Single-cell individual full-length mtDNA sequencing by iMiGseq uncovers unexpected heteroplasmy shifts in mtDNA editing

• Published in: Nucleic acids research Vol. 51; no. 8; p. e48
• Main Authors: Bi, Chongwei, Wang, Lin, Fan, Yong, Yuan, Baolei, Ramos-Mandujano, Gerardo, Zhang, Yingzi, Alsolami, Samhan, Zhou, Xuan, Wang, Jincheng, Shao, Yanjiao, Reddy, Pradeep, Zhang, Pu-Yao, Huang, Yanyi, Yu, Yang, Izpisua Belmonte, Juan Carlos, Li, Mo
• Format: Journal Article
• Language: English
• Published: England Oxford University Press 08.05.2023
• Subjects: DNA, Mitochondrial - genetics; Genome, Mitochondrial - genetics; Heteroplasmy - genetics; Methods Online; Mitochondria - genetics; Mutation
• ISSN: 0305-1048; 1362-4962; 1362-4962
• DOI: 10.1093/nar/gkad208

Abstract The ontogeny and dynamics of mtDNA heteroplasmy remain unclear due to limitations of current mtDNA sequencing methods.
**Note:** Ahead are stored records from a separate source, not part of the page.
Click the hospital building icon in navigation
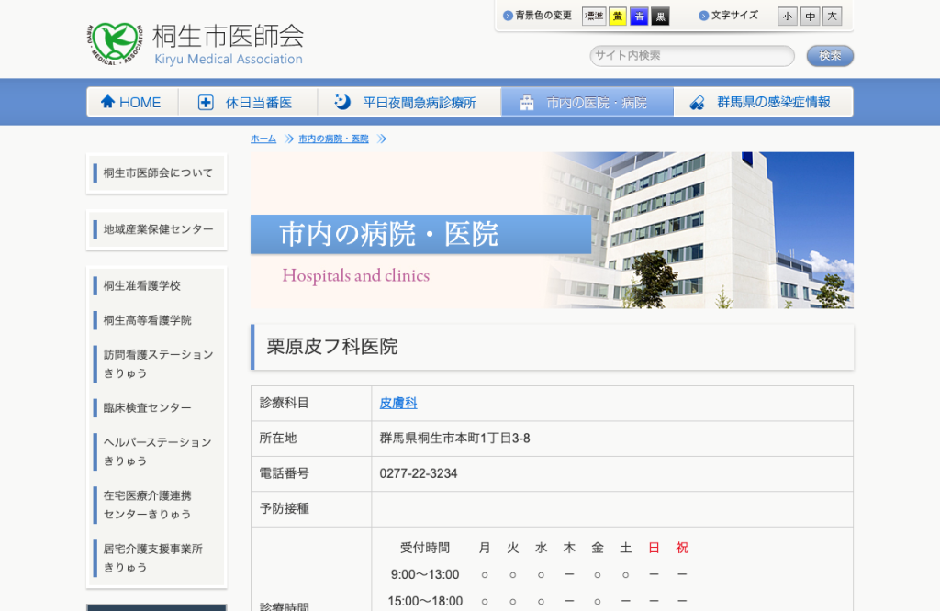The height and width of the screenshot is (611, 940). (x=526, y=103)
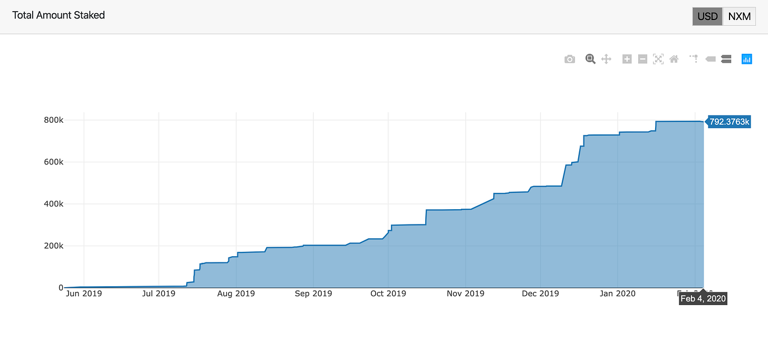Viewport: 768px width, 352px height.
Task: Click the Oct 2019 x-axis label
Action: click(x=388, y=294)
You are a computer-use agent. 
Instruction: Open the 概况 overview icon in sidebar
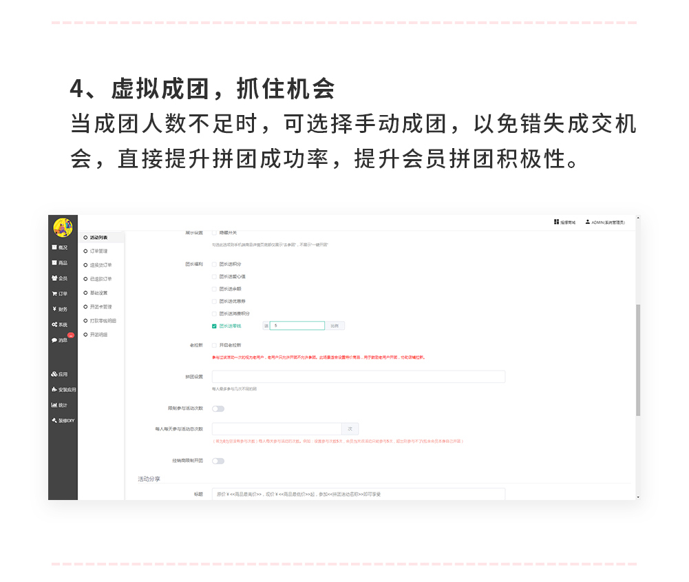click(54, 247)
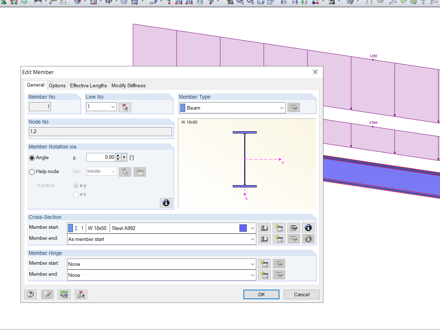The image size is (440, 330).
Task: Open the Units and Decimal Places settings
Action: tap(64, 294)
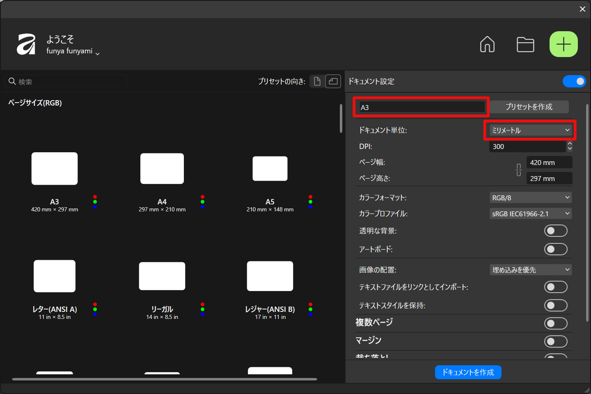Click the create preset button

point(529,107)
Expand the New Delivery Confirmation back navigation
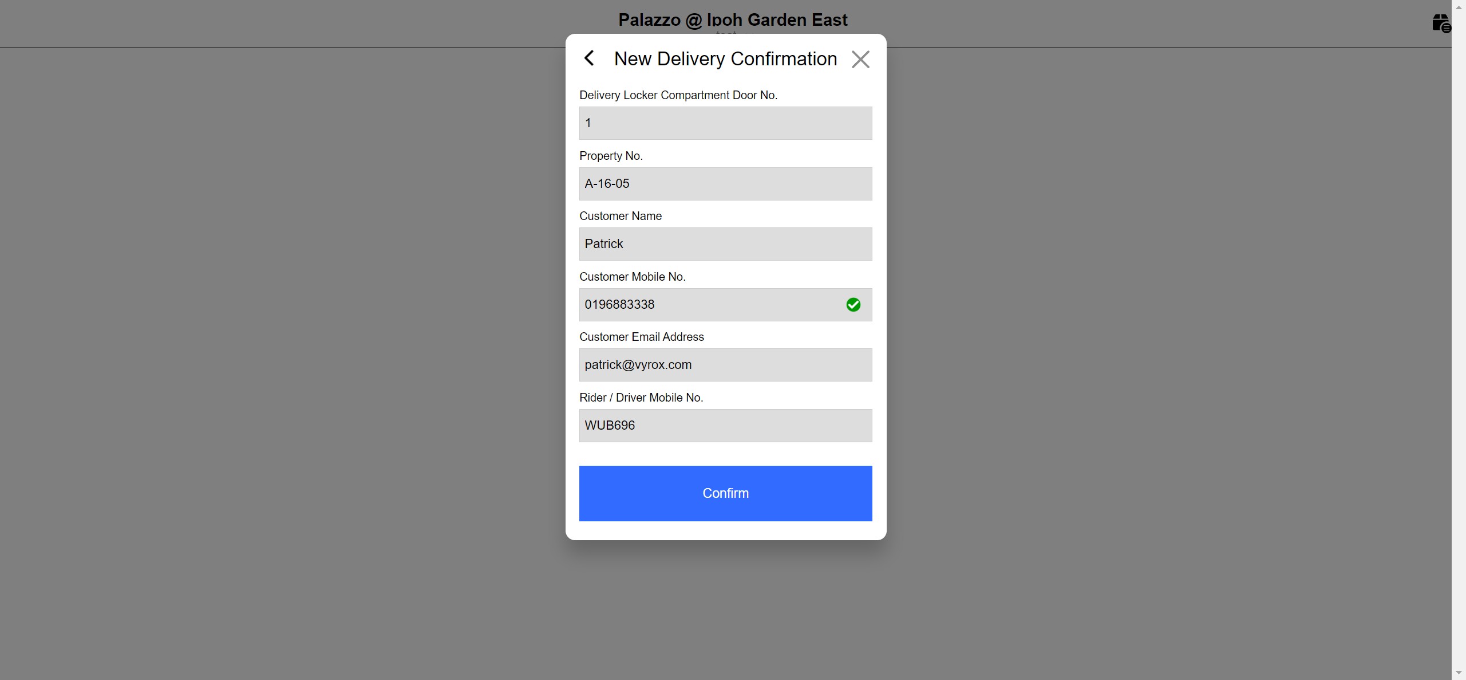The image size is (1466, 680). 589,58
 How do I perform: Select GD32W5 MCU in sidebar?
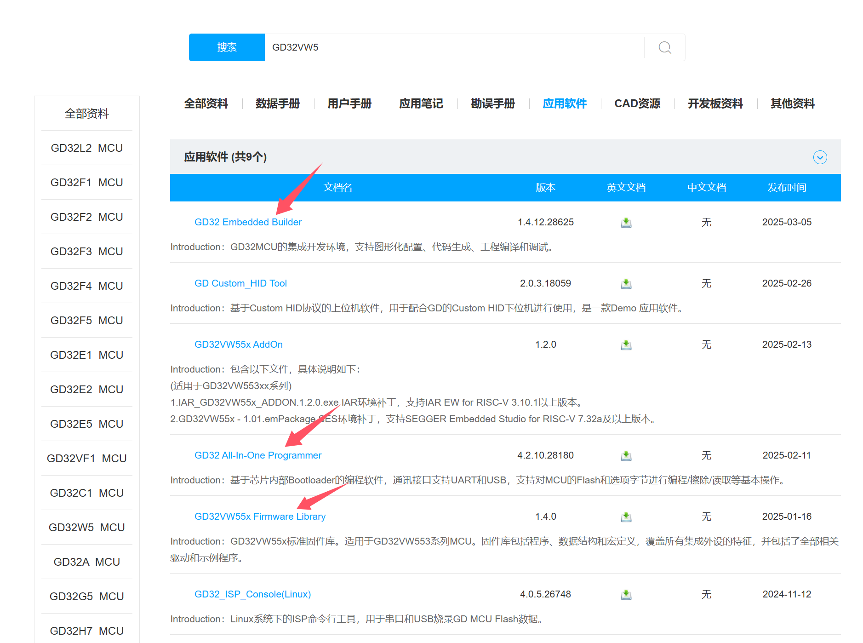[86, 528]
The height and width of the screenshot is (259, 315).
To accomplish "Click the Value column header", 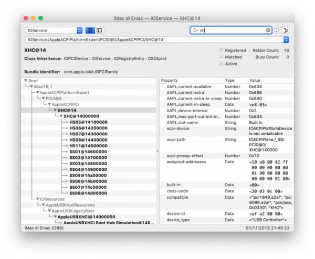I will [255, 80].
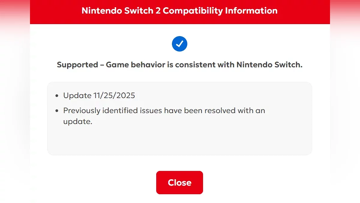Click the words Nintendo Switch in the status line
Viewport: 360px width, 203px height.
point(269,65)
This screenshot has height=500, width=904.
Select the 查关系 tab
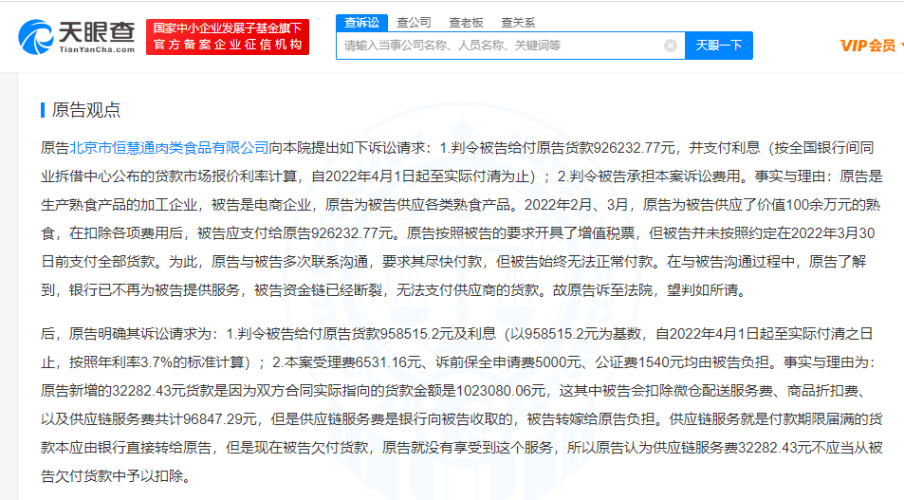pyautogui.click(x=518, y=21)
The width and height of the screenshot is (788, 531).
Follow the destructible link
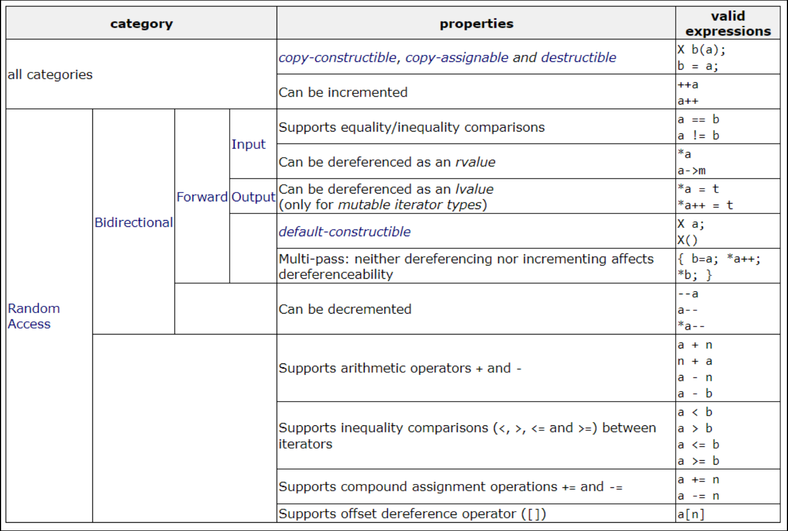[578, 58]
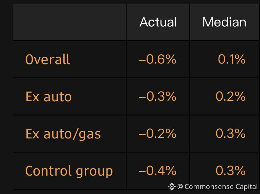The height and width of the screenshot is (194, 260).
Task: Select the Ex auto median value 0.2%
Action: (x=231, y=96)
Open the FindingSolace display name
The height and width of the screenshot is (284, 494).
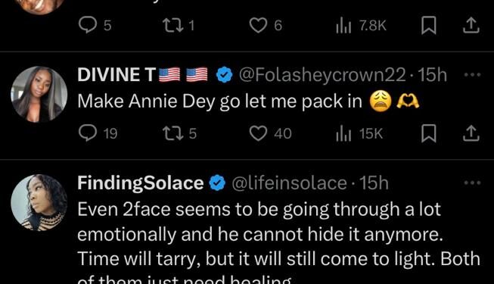[x=141, y=183]
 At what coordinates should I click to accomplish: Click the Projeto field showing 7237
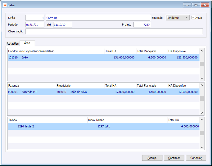click(142, 25)
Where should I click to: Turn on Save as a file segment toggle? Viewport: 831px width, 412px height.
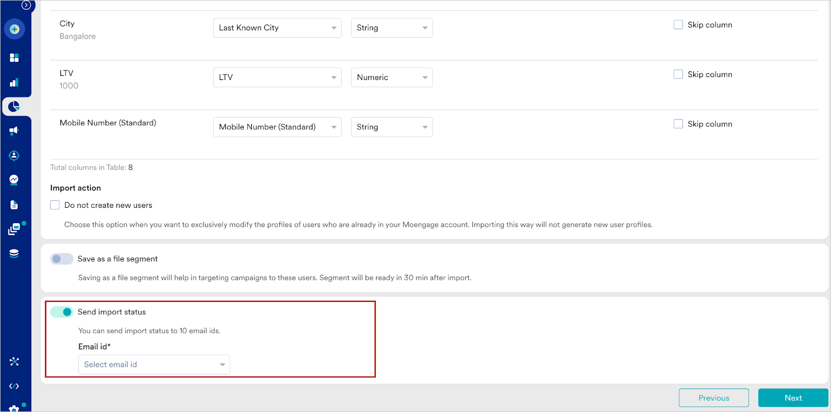click(x=62, y=259)
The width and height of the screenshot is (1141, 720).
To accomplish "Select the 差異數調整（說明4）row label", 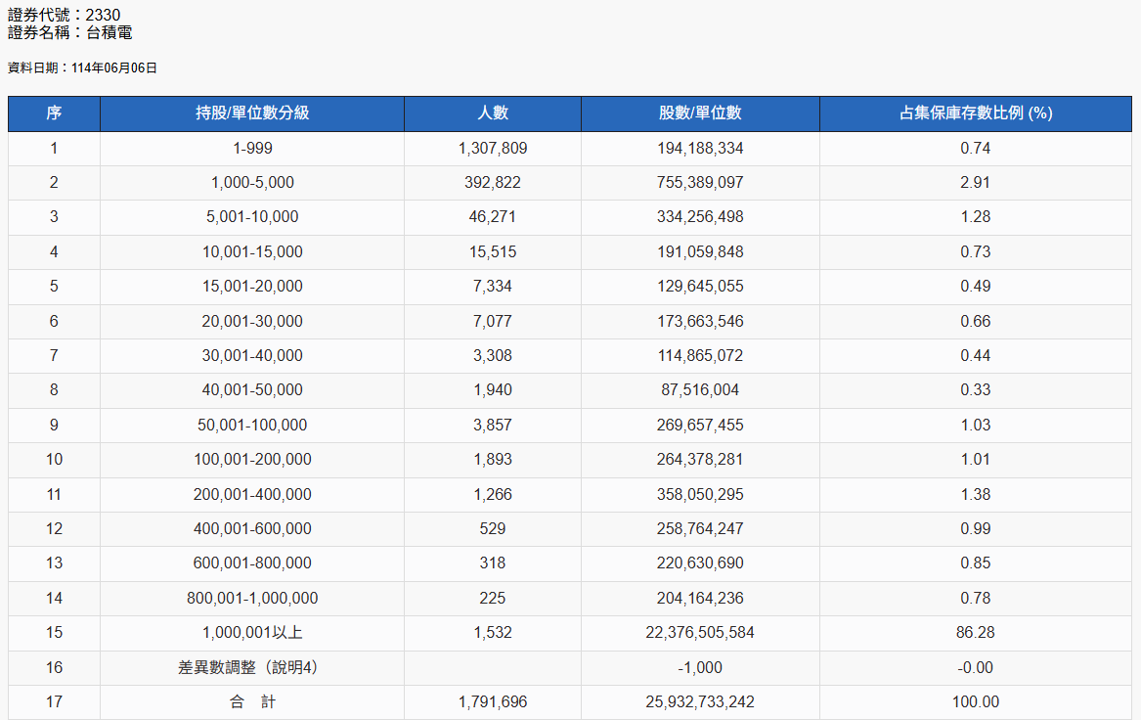I will coord(252,668).
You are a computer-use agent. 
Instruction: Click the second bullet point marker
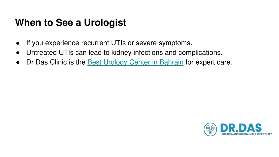(18, 53)
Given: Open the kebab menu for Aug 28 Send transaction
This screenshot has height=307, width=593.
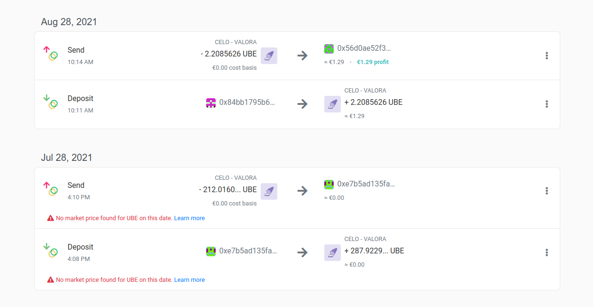Looking at the screenshot, I should click(x=547, y=56).
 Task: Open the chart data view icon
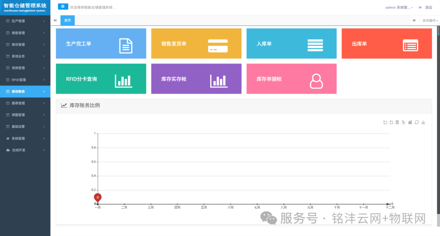(397, 122)
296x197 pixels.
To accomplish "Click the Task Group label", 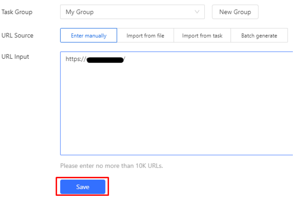I will point(17,12).
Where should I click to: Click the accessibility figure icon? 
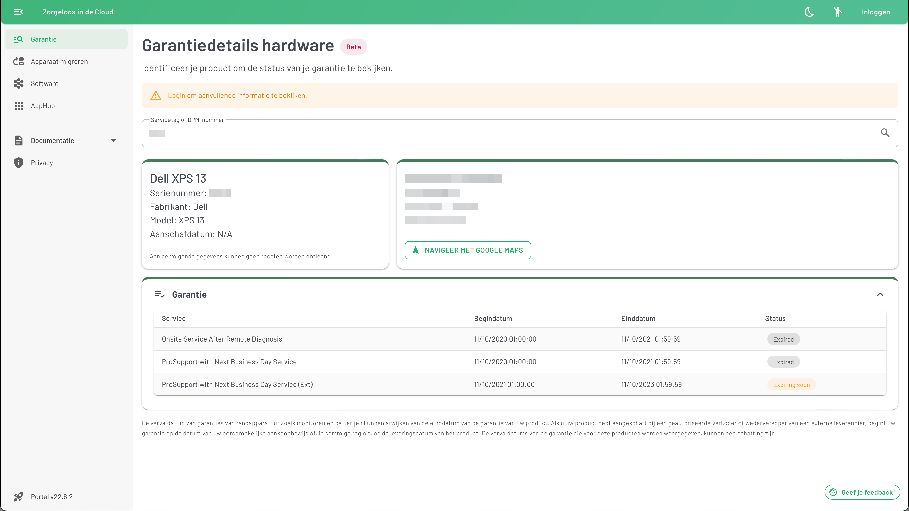pyautogui.click(x=838, y=12)
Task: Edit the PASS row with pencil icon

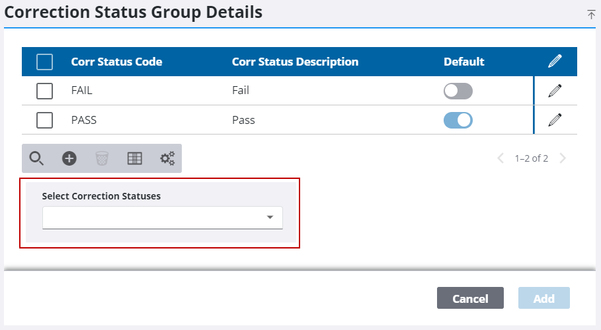Action: [555, 120]
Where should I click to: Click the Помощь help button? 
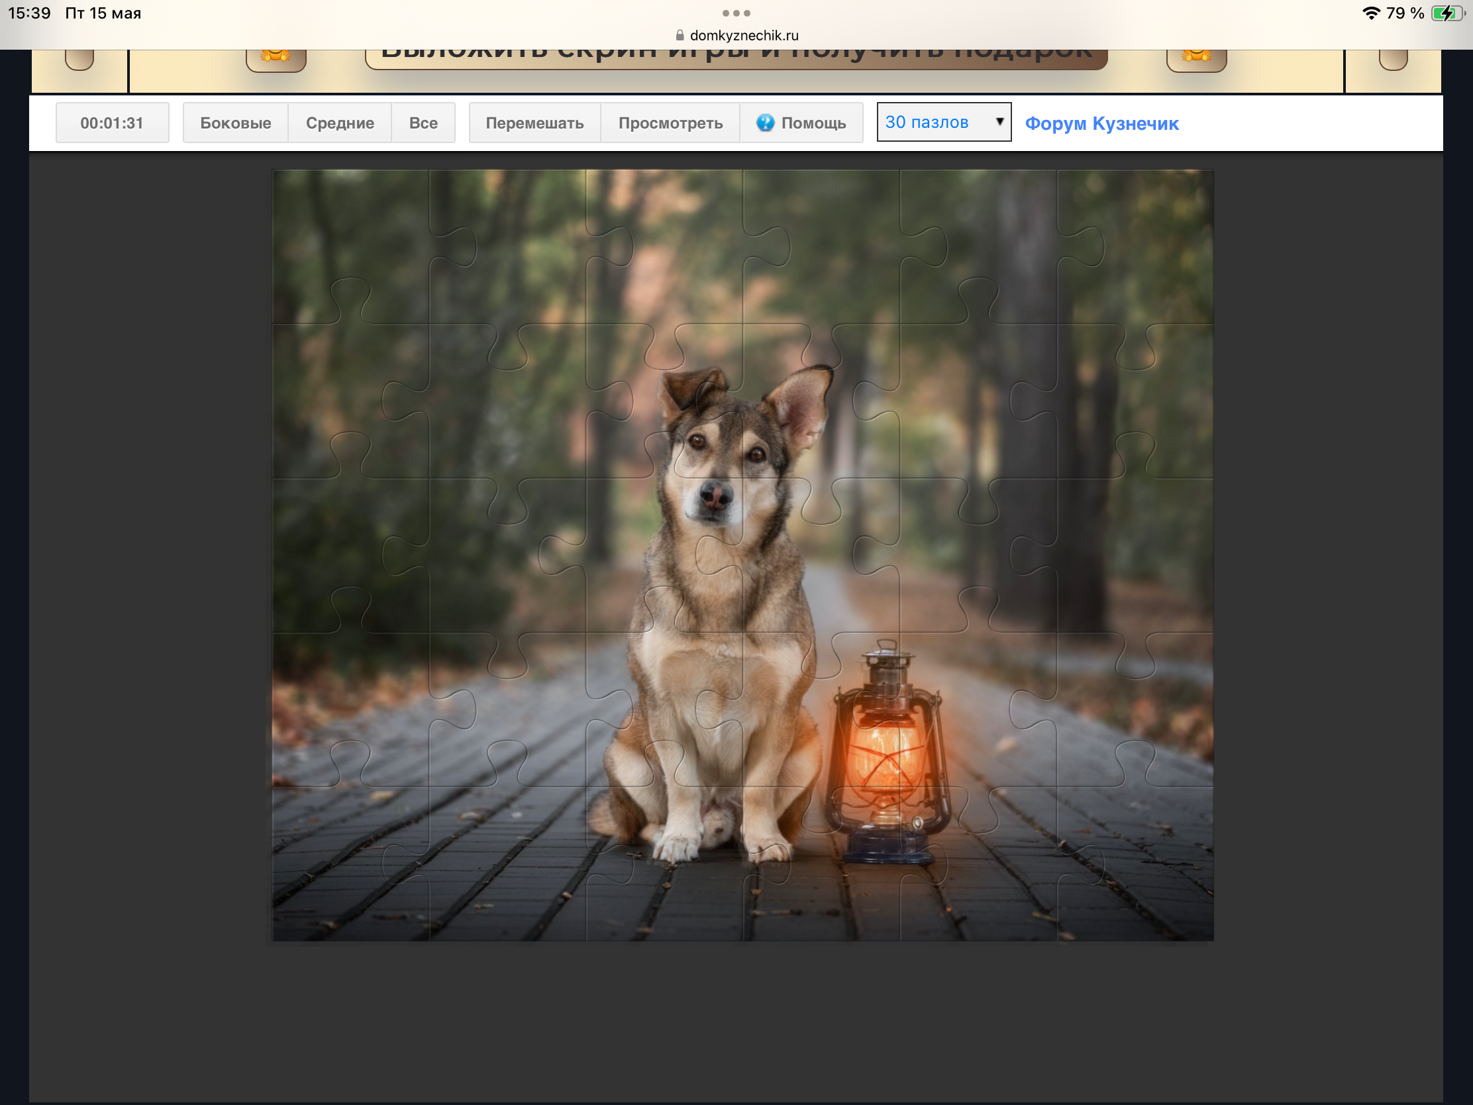802,123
We developed individual Mitochondrial Genome sequencing (iMiGseq) of full-length mtDNA for ultra-sensitive variant detection, complete haplotyping, and unbiased evaluation of heteroplasmy levels, all at the individual mtDNA molecule level. iMiGseq uncovered unappreciated levels of heteroplasmic variants in single cells well below the conventional NGS detection limit and provided accurate quantitation of heteroplasmy level. iMiGseq resolved the complete haplotype of individual mtDNA in single oocytes and revealed genetic linkage of de novo mutations. iMiGseq detected sequential acquisition of detrimental mutations, including large deletions, in defective mtDNA in NARP/Leigh syndrome patient-derived induced pluripotent stem cells. iMiGseq identified unintended heteroplasmy shifts in mitoTALEN editing, while showing no appreciable level of unintended mutations in DdCBE-mediated mtDNA base editing. Therefore, iMiGseq could not only help elucidate the mitochondrial etiology of diseases, but also evaluate the safety of various mtDNA editing strategies.